Stored data:
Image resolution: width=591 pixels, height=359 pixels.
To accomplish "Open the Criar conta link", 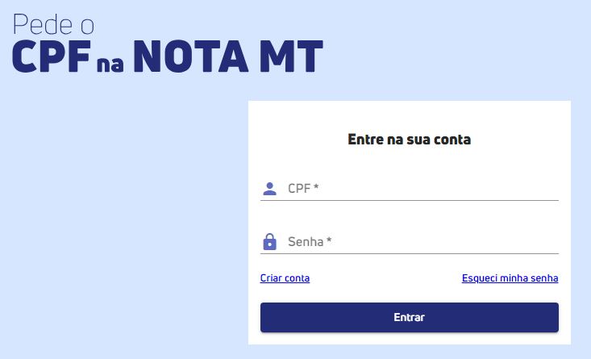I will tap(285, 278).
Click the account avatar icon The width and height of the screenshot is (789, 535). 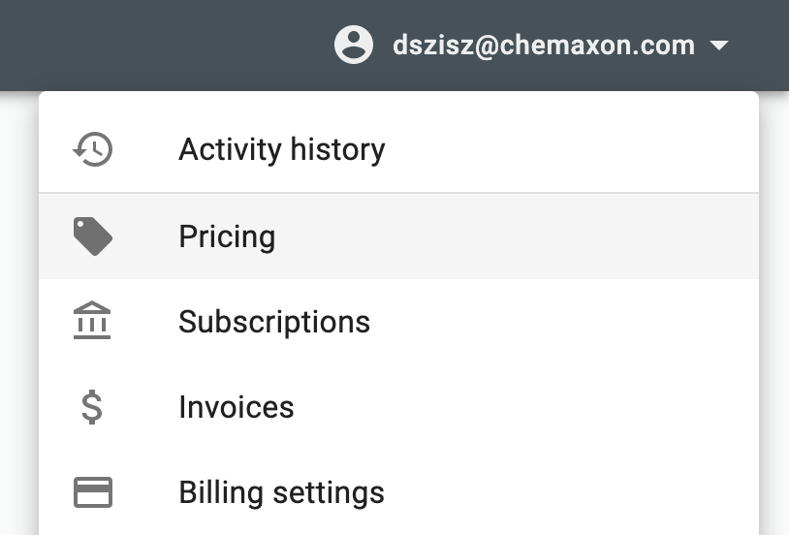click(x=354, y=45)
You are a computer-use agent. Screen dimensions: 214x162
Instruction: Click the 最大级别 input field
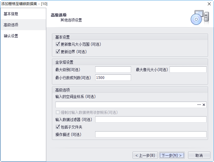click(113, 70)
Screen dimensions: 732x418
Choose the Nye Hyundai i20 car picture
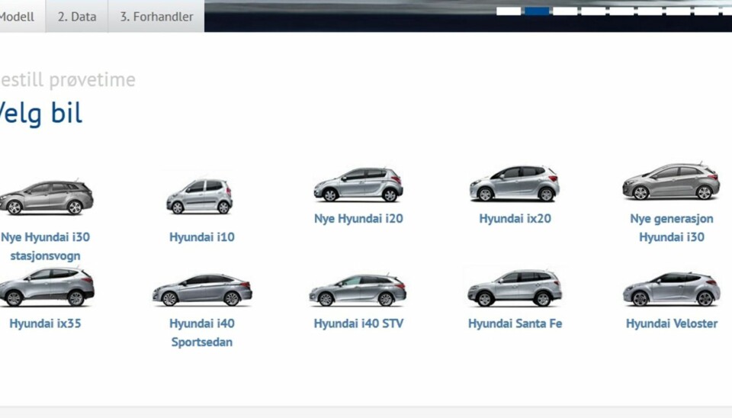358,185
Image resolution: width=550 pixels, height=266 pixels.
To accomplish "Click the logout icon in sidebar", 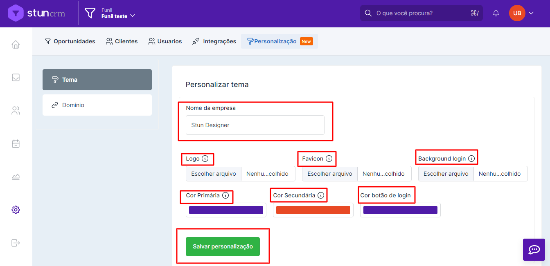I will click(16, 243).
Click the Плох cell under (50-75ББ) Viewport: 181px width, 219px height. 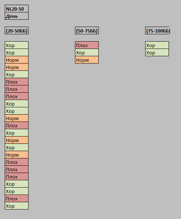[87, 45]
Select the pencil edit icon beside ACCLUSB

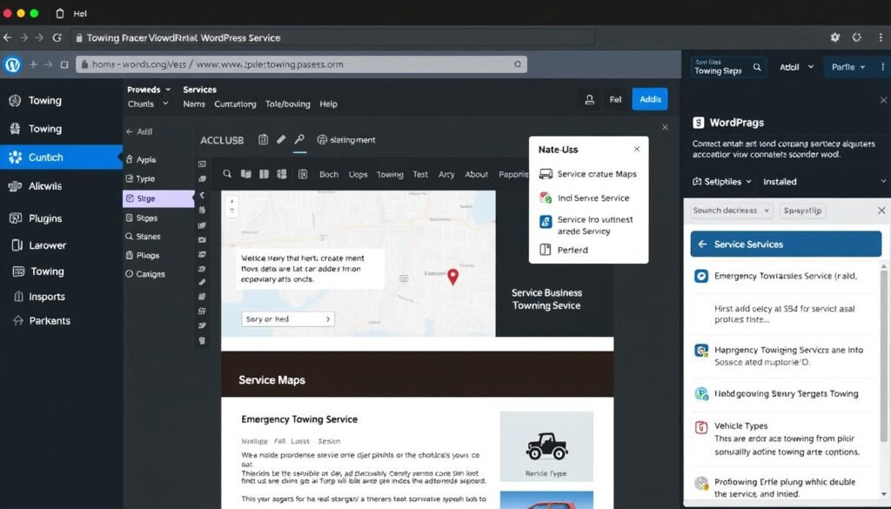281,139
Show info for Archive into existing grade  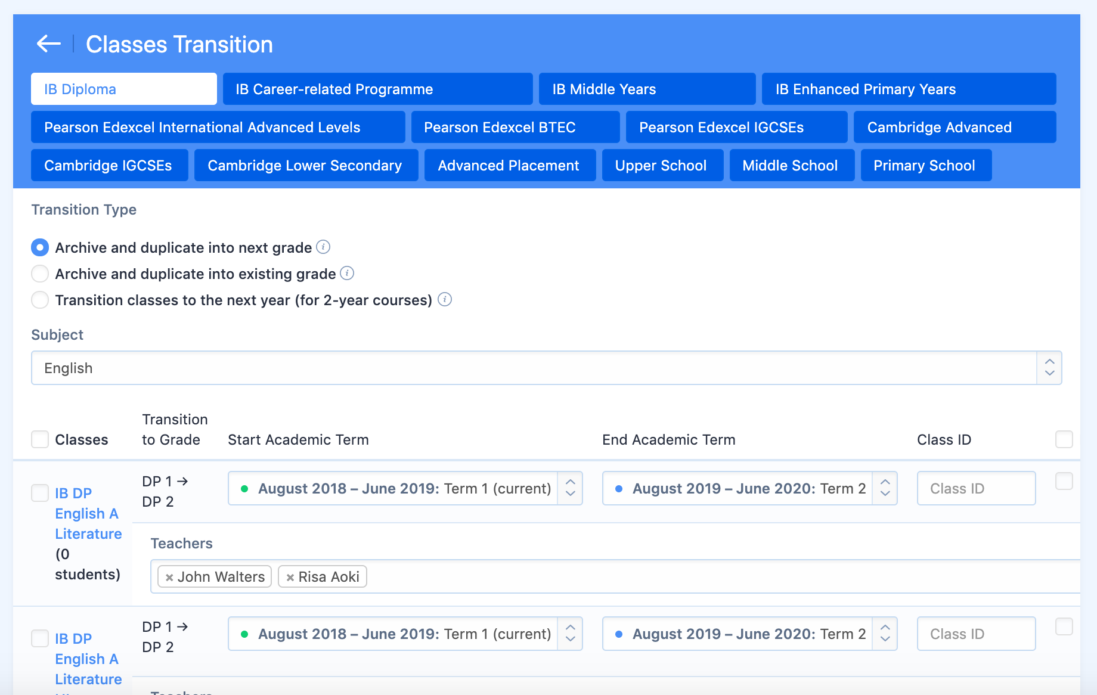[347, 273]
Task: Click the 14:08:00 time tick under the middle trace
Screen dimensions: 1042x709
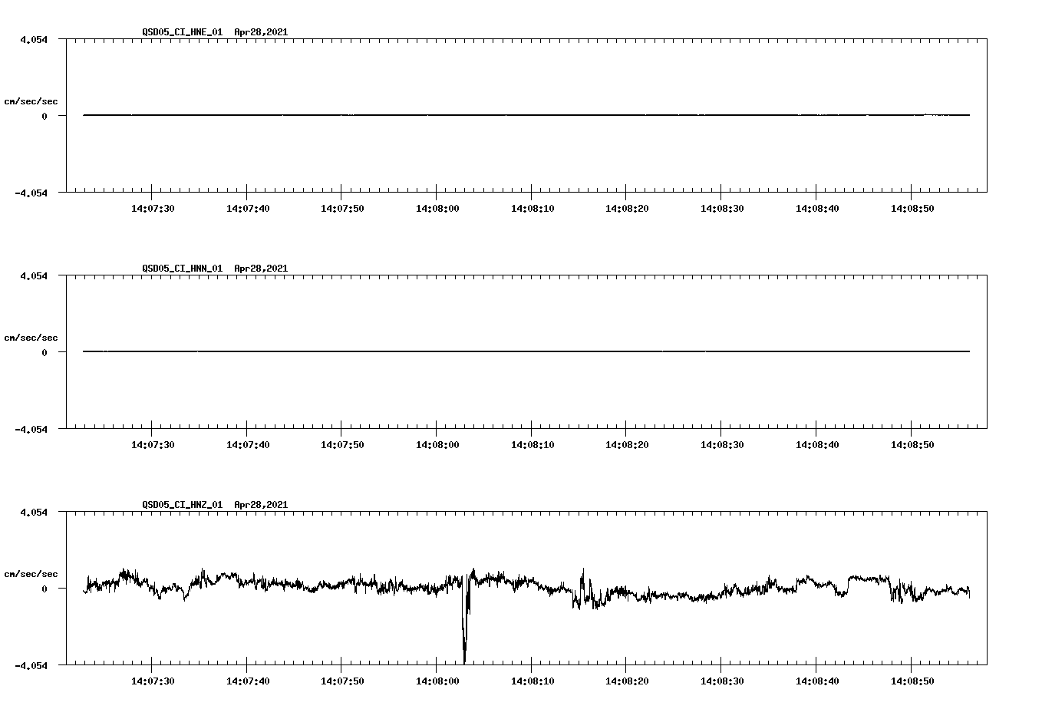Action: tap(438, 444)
* * *
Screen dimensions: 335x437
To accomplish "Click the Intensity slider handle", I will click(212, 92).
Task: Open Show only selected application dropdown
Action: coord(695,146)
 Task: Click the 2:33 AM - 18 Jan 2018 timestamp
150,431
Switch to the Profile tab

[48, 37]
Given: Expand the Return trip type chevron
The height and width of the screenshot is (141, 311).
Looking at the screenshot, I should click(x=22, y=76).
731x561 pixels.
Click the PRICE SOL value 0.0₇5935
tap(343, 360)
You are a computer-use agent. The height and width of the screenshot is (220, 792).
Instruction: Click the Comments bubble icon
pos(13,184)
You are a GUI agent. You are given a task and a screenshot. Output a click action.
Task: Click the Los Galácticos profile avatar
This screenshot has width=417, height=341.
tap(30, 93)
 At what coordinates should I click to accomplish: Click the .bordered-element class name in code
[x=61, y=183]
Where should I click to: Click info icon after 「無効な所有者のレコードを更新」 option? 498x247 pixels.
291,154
...
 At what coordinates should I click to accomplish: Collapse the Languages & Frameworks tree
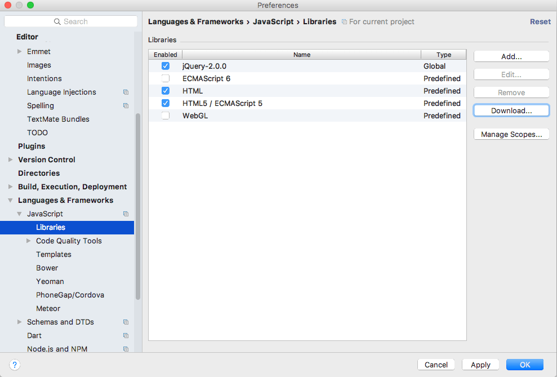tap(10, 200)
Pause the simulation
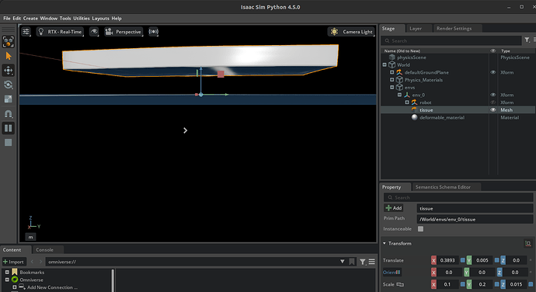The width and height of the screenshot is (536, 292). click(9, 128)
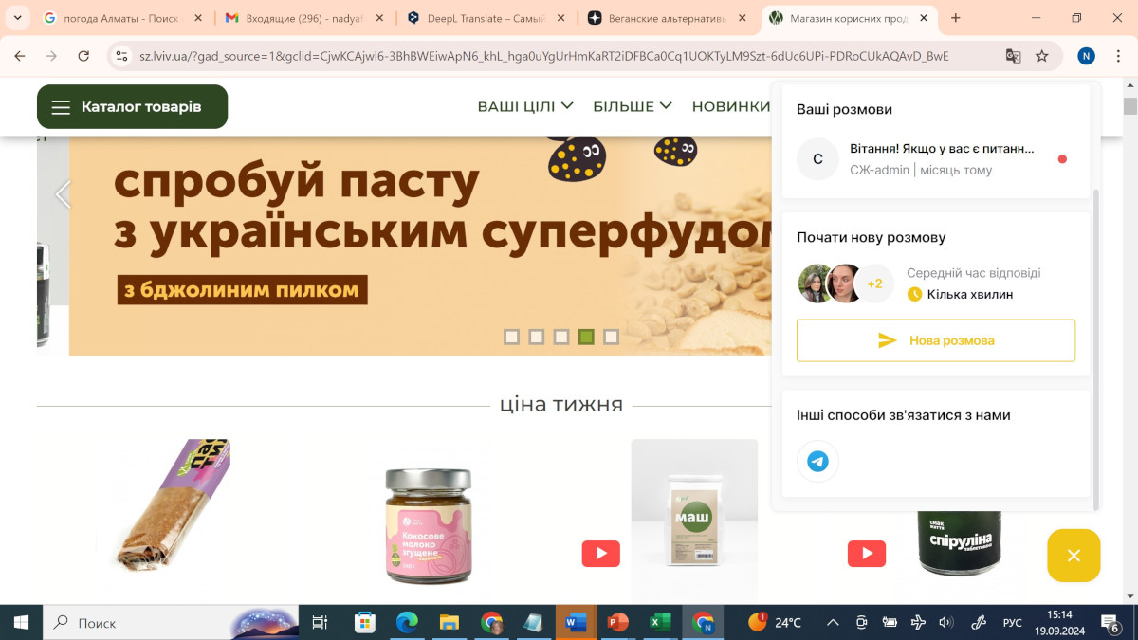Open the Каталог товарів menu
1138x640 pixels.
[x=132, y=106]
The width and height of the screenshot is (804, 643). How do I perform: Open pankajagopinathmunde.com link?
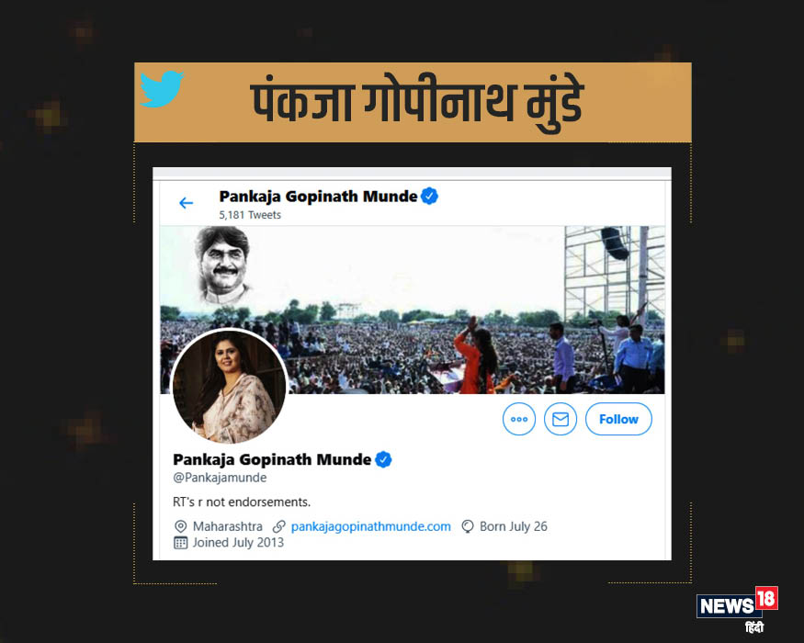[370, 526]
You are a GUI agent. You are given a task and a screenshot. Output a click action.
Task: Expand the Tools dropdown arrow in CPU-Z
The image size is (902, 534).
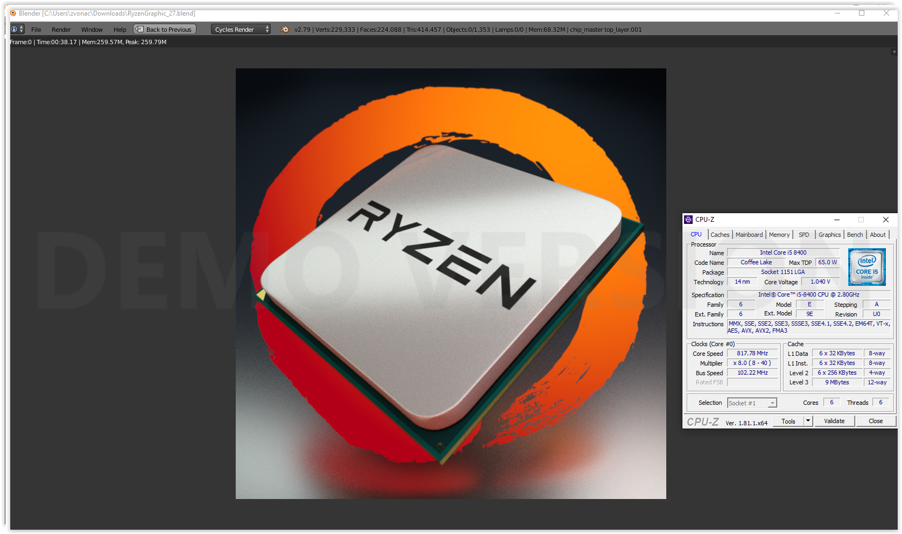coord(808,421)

Task requirements: Copy the lines of the data above exactly as written, beginning with the line containing "Given: Expand the Return trip type chevron" and ending with the line containing "Task: Click the Los Galácticos profile avatar", and leave out all other lines.

Exercise output:
Given: Expand the Return trip type chevron
The height and width of the screenshot is (141, 311).
Looking at the screenshot, I should click(x=22, y=76).
731x561 pixels.
Click the PRICE SOL value 0.0₇5935
tap(343, 360)
You are a computer-use agent. The height and width of the screenshot is (220, 792).
Instruction: Click the Comments bubble icon
pos(13,184)
You are a GUI agent. You are given a task and a screenshot. Output a click action.
Task: Click the Los Galácticos profile avatar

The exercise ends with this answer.